Of equal importance with those contributions ranks their introduction to me of another, even more distant cousin, Will Franklin, whose help exceeds any expression of gratitude I can muster. At the time he met the Campbells through their common interest in the Chavis family on ancestry.com, Will had already done extensive genealogical research on the family and, in addition, had collected vast amounts of other material, including court claims that he donated to me for use in this work. He was always there to offer encouragement and advice on problems I encountered, from computer glitches to ways of finding things on the Internet, and at one point engaged a professional genealogist in South Carolina to track down information not available electronically. He solicited photographs from his genealogical network and worked on ancient photographs until the faces became clear enough to show resemblances to each other and to their descendants. He read the manuscript in progress and offered suggestions and encouragement. The Campbell cousins started me on this project, but without Will Franklin’s help I could not have completed it.
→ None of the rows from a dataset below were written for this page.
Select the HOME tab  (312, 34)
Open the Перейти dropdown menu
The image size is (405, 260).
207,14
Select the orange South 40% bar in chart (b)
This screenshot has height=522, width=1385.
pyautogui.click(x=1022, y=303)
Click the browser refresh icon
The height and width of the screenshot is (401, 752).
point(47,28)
Will put me in contact with a historian in Mississippi, Jeff Giambrone, who agreed to work as my research assistant there for a month, tracking the Chavis family in tax records, deeds, newspaper articles, and any other sources we could think of in the archives at the Mississippi Department of Archives and History in Jackson and the Old Court House Museum in Vicksburg. I could not have asked for a better job of finding and organizing material!
When I finally made my way to Vicksburg, I was warmly welcomed by George Bolm, the director of the Old Court House Museum, and assisted with material on the Chavis family he had already pulled out for me.
Elizabeth Payne offered valuable suggestions and encouragement at several steps along the way and led me to Sue Moore, a historian of Mississippi who sent me useful information about the cluster of slave-holding, free-colored planters in Claiborne and Jefferson Counties.